* Stored data *
*-*-*
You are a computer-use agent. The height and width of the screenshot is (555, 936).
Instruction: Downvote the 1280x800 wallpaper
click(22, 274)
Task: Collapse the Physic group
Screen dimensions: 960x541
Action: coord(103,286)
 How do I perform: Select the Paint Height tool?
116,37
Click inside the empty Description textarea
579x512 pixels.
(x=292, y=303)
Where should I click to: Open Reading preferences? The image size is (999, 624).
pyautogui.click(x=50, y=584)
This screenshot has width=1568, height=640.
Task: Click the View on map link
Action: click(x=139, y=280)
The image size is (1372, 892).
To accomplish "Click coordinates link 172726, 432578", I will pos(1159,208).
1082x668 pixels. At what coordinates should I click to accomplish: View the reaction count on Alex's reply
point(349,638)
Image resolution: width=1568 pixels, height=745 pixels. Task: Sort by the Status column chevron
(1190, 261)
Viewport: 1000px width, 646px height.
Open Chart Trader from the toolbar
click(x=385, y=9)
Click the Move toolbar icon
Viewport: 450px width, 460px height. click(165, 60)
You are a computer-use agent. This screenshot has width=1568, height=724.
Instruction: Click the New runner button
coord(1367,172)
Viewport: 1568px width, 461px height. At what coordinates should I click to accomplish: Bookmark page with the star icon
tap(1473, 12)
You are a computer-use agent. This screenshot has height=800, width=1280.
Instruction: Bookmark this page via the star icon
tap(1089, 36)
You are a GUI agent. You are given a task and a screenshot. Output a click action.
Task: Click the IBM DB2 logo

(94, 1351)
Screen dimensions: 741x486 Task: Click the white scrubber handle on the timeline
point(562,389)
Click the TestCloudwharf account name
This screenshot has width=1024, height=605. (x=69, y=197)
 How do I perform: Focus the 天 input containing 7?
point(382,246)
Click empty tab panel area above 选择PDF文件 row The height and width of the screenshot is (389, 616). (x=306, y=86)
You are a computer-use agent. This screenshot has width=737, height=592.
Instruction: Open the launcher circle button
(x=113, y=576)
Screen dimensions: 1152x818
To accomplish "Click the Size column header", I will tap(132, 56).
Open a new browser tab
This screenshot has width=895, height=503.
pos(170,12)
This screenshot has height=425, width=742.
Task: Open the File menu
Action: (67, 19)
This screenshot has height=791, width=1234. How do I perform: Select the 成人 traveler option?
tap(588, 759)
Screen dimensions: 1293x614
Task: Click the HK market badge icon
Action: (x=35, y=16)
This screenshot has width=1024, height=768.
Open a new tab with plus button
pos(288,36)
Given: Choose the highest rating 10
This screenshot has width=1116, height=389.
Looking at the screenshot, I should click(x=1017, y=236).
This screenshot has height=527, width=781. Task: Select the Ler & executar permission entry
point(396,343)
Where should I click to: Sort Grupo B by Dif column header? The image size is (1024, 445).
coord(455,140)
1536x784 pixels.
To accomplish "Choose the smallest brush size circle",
*-*-*
* Goal of the exercise *
Set down, from the entries above, exactly the lines from the one with "Click the TestCloudwharf account name" up to and including the one with "has width=737, height=592.", and no other lines.

* Task output *
Click the TestCloudwharf account name
This screenshot has width=1024, height=605. (x=69, y=197)
 How do I perform: Focus the 天 input containing 7?
point(382,246)
Click empty tab panel area above 选择PDF文件 row The height and width of the screenshot is (389, 616). (x=306, y=86)
You are a computer-use agent. This screenshot has width=737, height=592.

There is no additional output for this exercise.